A few worrisome clouds over the global economy might be expected to give Fed Chair Janet Yellen's Federal Open Market Committee pause when they meet on Tuesday and Wednesday.
But after repeatedly signaling the end this month of the bond-buying program known as quantitative easing, the Fed is unlikely to change course, analysts say.
The Fed is currently adding $15 billion in cheap funds to the economy per month under QE, down from $85 billion last December.
Injecting tens of billions of dollars each month into the economy to repress longer term interest rates has had less and less real impact, while generating what some worry are fresh bubbles in stock markets.
And despite deflation worries in Europe and a surge of concern over the global economy generally, QE3 -- the third edition of the operations -- has already been tapered to the point that continuing would be symbolic.

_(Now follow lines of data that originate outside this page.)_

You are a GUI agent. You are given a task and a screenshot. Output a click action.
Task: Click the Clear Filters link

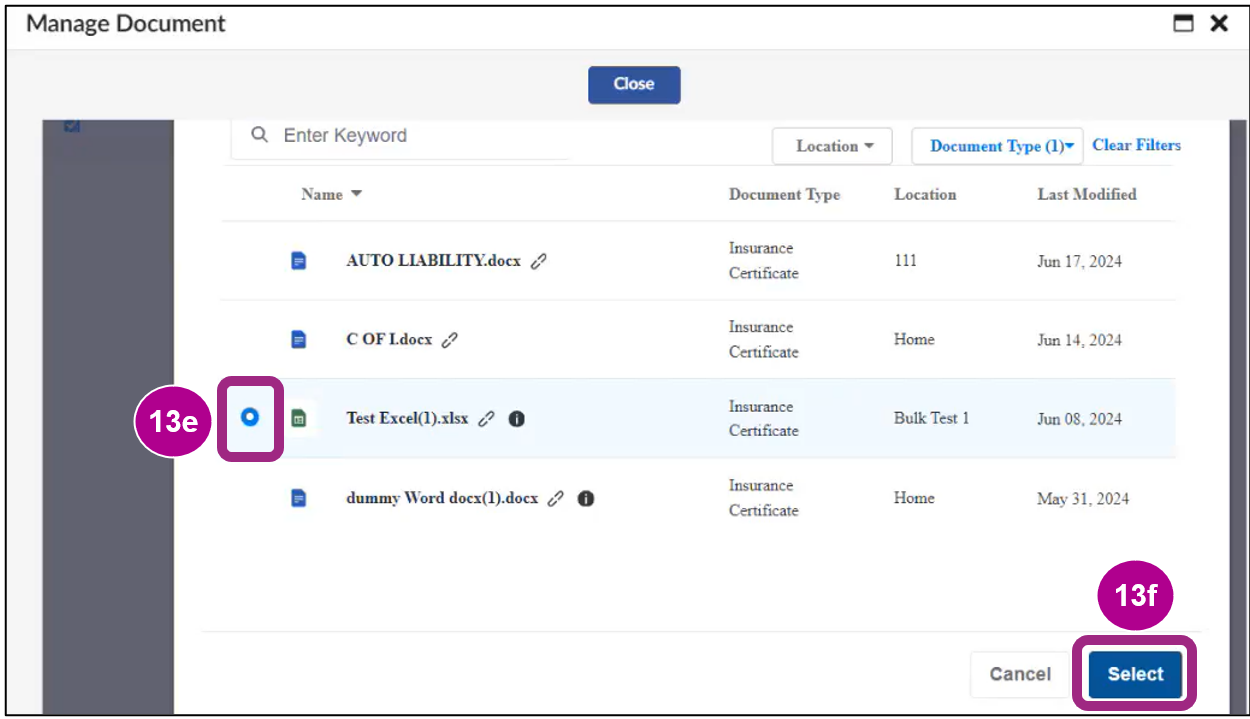(1136, 145)
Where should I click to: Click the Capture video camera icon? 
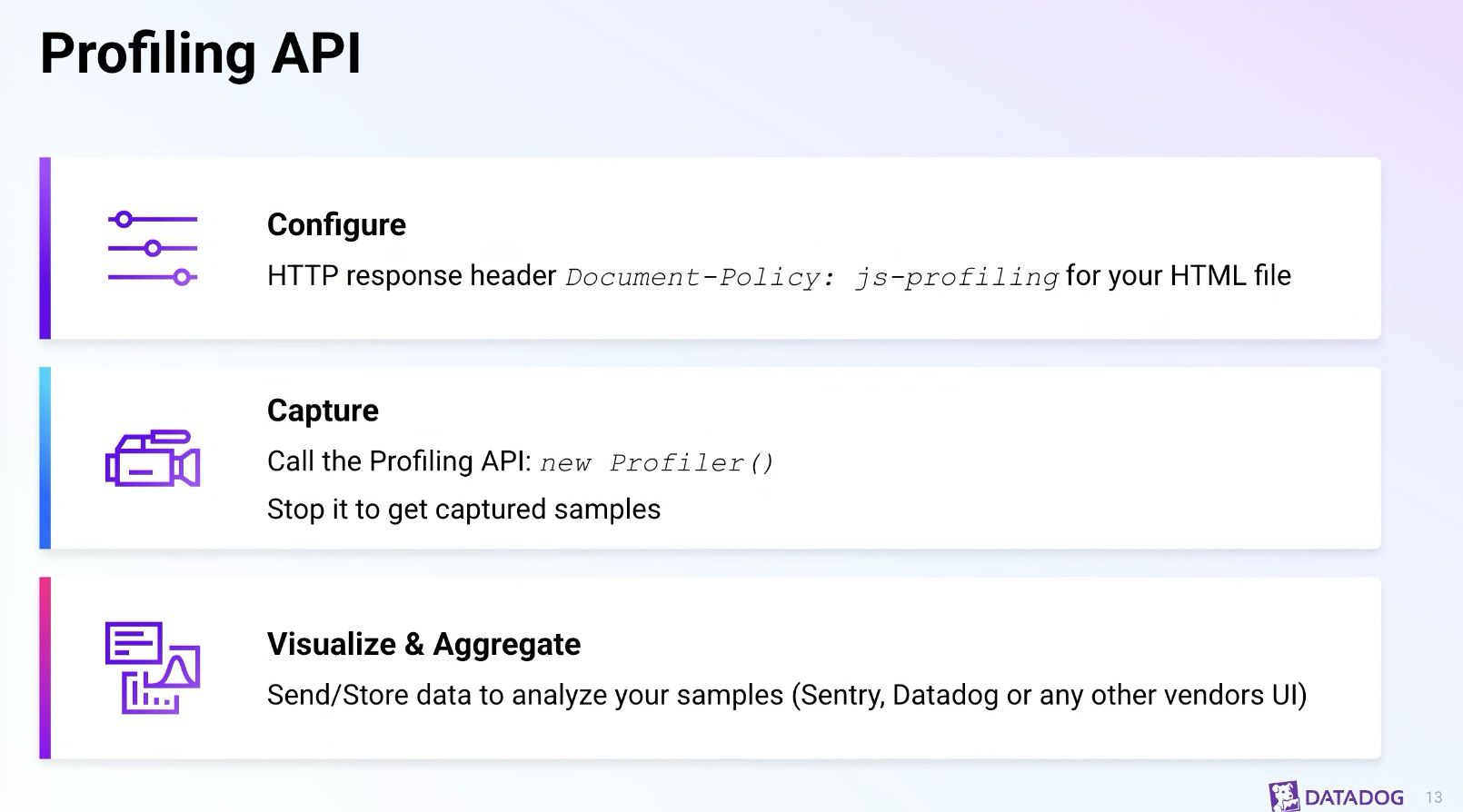point(153,459)
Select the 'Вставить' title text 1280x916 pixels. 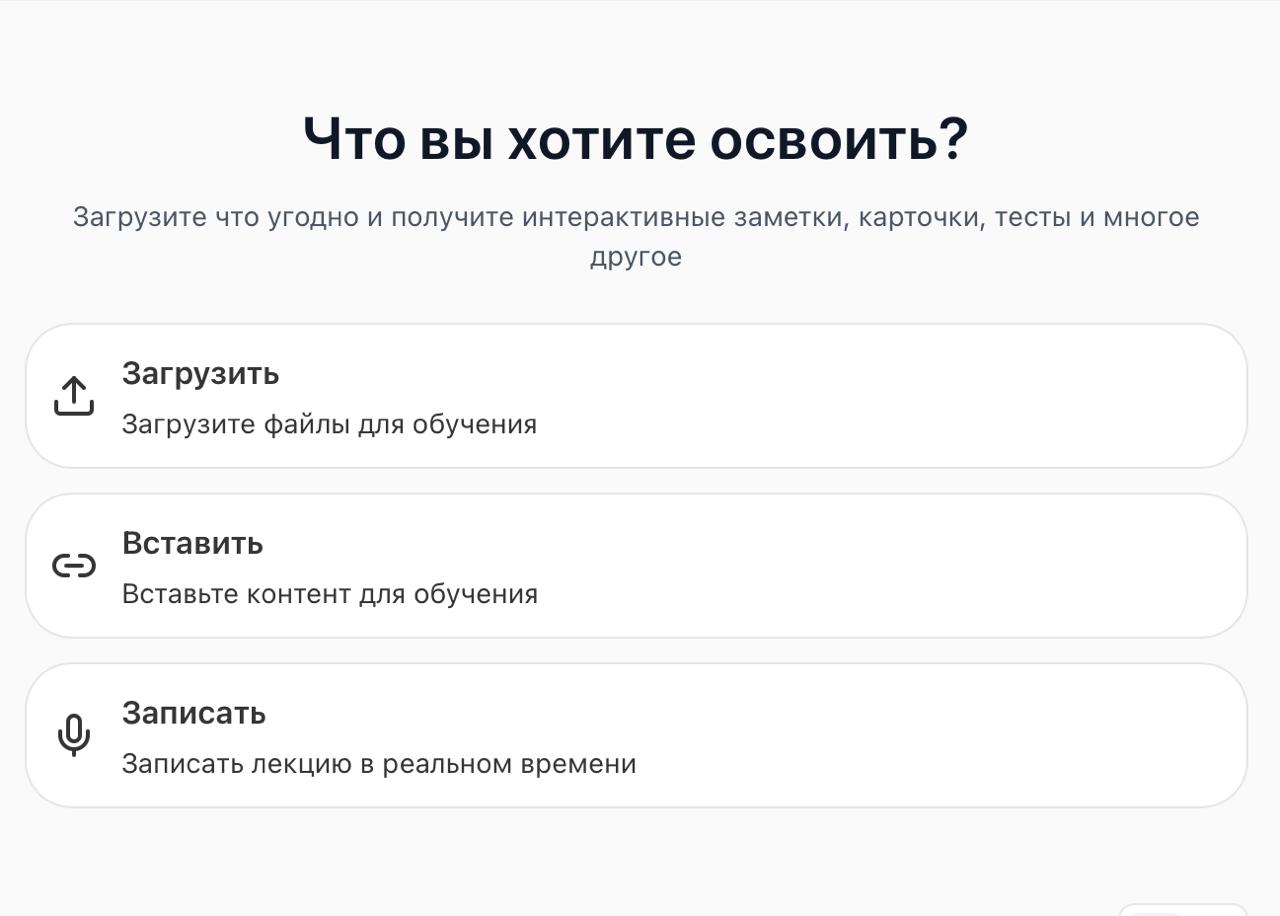192,544
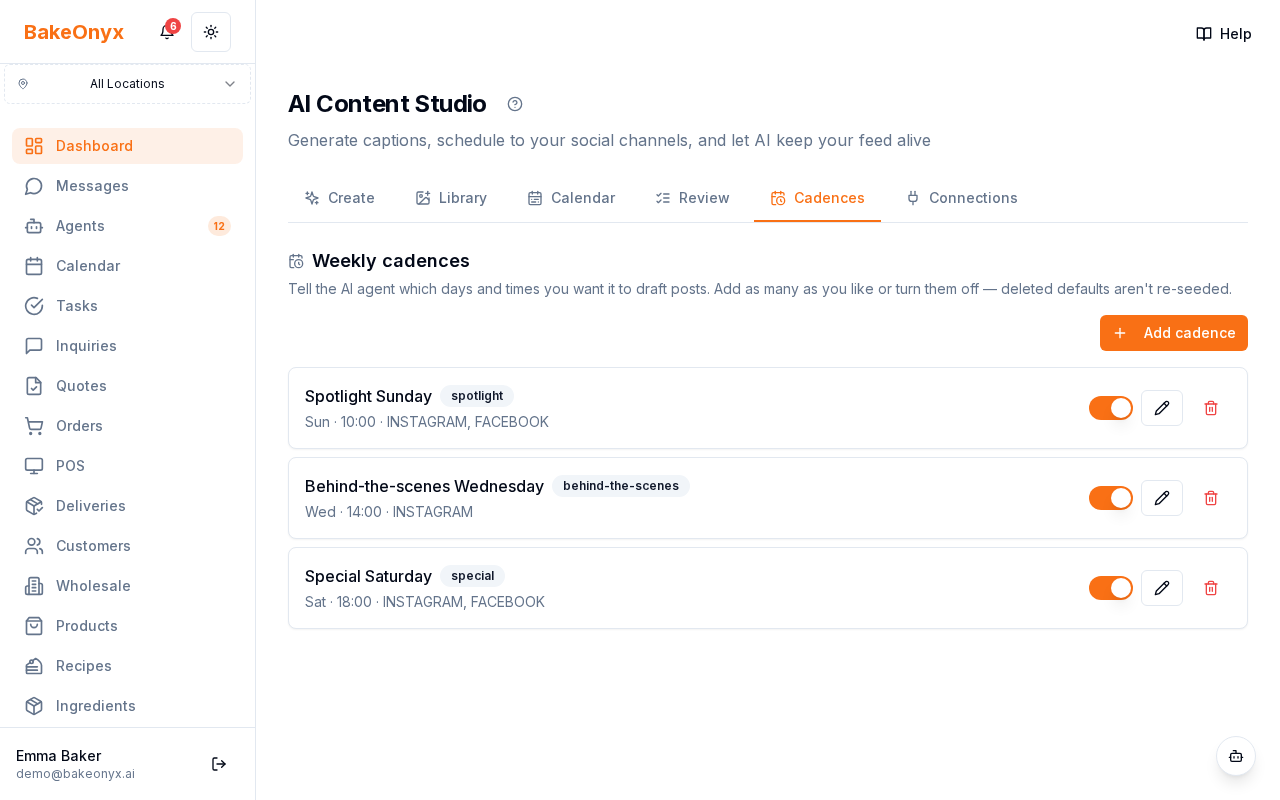Click the Help book icon

1203,33
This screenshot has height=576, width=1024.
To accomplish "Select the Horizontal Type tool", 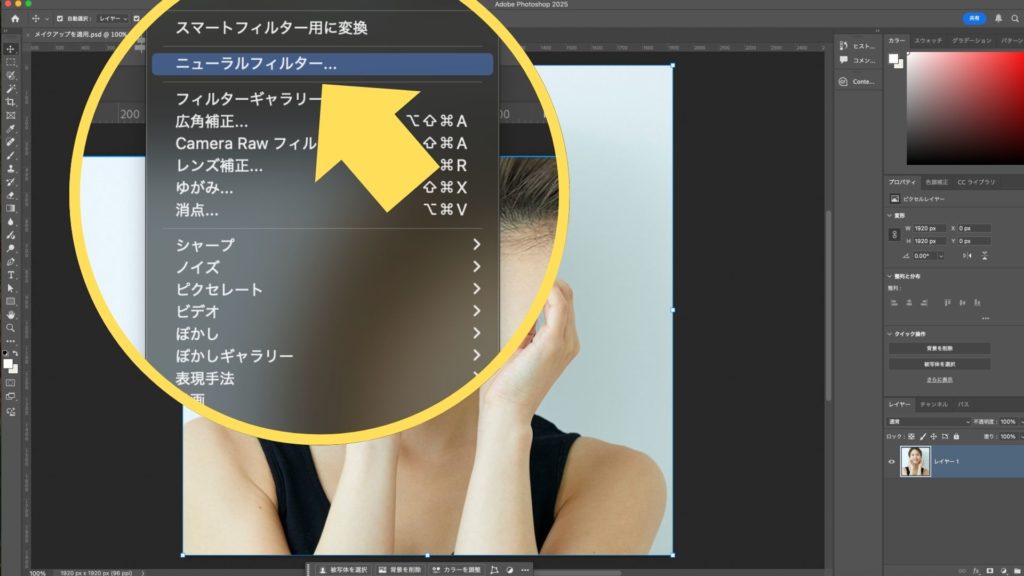I will coord(11,274).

The chance that the FOMC might hold off remains. Last week James Bullard, head of the Fed's St Louis branch and a former FOMC member, said QE should continue until the data is more clear.
US inflation expectations are dropping, Bullard told Bloomberg TV.
"And that is something that a central bank cannot abide... we could go on pause on the taper at this juncture and wait until we see how the data shakes out into December."
But analysts point out that the Fed does not act on one or two months' data, but looks at the trend, which has been steady if modest improvement in the US economy.
"The decline in the inflation expectations will undoubtedly take the center stage of FOMC discussions," said economists at BBVA in a client note.
"At the same time, the focus of the committee's discussion is expected to progress beyond the timing to end QE3."
More important, they said, is what the FOMC says about the next phase of policy: the initial increase in the benchmark fed funds interest rate, which has been held at zero since the end of 2008.
Right now that is not expected until mid-2015. But any change in FOMC guidance language could give a start to rate-sensitive markets.
- Back to normal -
For the Fed the move signals the beginning of policy "normalization" after six years of a crisis stance
In all since 2008, the Fed has pumped into the economy around $3.5 trillion of easy money through QE operations, buying Treasury and mortgage securities to push down long-term interest rates to encourage investment and spending.
That was achieved, but with limited impact in part because while the Fed injected cash into the system, the government has slashed spending for the past three years.
One clear result though has been to reinflate the value of stocks, property and other assets that collapsed during the crisis. Now US stocks have soared to record levels, sparking recent calls for caution, including from the International Monetary Fund, that QE operations have overheated markets.
But at the same time, the IMF and others have warned the Fed to be extremely careful gearing down for the turbulence that could come with rising interest rates around the world.
Despite Bullard's view, said Chris Low of FTN Financial, "we expect the committee will stick to its guns and shut the controversial program down after Wednesday's FOMC meeting."
The end of QE technically will not amount to tightening. The Fed says it will not sell off the assets, and for those maturing it will roll them over in the near term.
The FOMC does not plan to begin reducing its balance sheet until after it raises interest rates.
Last month, Yellen said it could "take to the end of the decade" for the Fed to get rid of the assets it bought under QE.